Reproduce the entries unchanged, starting with the first line and going on through the line that contains "Action: click(x=383, y=306)", with both of those lines included.

Entries from a dataset
+===+
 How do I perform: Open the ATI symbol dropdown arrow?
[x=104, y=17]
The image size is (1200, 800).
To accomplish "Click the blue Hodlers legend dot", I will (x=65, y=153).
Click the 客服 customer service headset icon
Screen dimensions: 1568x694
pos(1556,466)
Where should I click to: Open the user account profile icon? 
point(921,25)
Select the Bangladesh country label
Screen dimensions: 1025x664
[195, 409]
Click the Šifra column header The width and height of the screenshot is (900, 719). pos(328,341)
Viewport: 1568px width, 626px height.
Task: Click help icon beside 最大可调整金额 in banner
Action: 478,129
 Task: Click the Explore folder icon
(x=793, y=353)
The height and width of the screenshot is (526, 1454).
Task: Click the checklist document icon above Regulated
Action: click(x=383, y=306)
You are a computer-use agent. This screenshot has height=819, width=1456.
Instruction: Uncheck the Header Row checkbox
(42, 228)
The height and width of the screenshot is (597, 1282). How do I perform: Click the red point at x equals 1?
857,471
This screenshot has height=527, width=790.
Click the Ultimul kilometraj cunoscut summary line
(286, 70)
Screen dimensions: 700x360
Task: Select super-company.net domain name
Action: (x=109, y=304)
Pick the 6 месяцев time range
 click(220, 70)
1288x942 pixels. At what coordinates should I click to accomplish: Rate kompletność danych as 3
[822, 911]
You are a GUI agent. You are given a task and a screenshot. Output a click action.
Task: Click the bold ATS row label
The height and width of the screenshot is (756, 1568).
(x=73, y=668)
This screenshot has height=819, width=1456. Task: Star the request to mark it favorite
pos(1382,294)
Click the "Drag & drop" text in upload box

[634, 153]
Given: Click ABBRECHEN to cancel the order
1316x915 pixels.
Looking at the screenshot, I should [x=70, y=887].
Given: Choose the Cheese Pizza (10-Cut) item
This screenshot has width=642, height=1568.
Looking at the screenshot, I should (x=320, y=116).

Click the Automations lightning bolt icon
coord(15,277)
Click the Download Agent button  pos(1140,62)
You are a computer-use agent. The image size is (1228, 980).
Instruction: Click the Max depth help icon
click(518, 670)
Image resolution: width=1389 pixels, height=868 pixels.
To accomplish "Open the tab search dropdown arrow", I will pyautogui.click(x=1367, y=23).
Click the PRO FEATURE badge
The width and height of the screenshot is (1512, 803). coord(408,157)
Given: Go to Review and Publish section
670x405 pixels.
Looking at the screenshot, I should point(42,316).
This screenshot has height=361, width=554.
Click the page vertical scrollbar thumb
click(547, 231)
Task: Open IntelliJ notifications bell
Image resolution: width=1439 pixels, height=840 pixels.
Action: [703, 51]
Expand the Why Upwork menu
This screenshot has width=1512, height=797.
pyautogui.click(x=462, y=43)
+===+
**Task response:**
 How do I perform: Open the ATI symbol dropdown arrow?
[x=104, y=17]
The image size is (1200, 800).
To accomplish "Click the blue Hodlers legend dot", I will (x=65, y=153).
Click the 客服 customer service headset icon
Screen dimensions: 1568x694
pos(1556,466)
Where should I click to: Open the user account profile icon? 
point(921,25)
Select the Bangladesh country label
Screen dimensions: 1025x664
[195, 409]
Click the Šifra column header The width and height of the screenshot is (900, 719). pos(328,341)
Viewport: 1568px width, 626px height.
Task: Click help icon beside 最大可调整金额 in banner
Action: 478,129
 Task: Click the Explore folder icon
(x=793, y=353)
The height and width of the screenshot is (526, 1454).
Task: Click the checklist document icon above Regulated
Action: click(x=383, y=306)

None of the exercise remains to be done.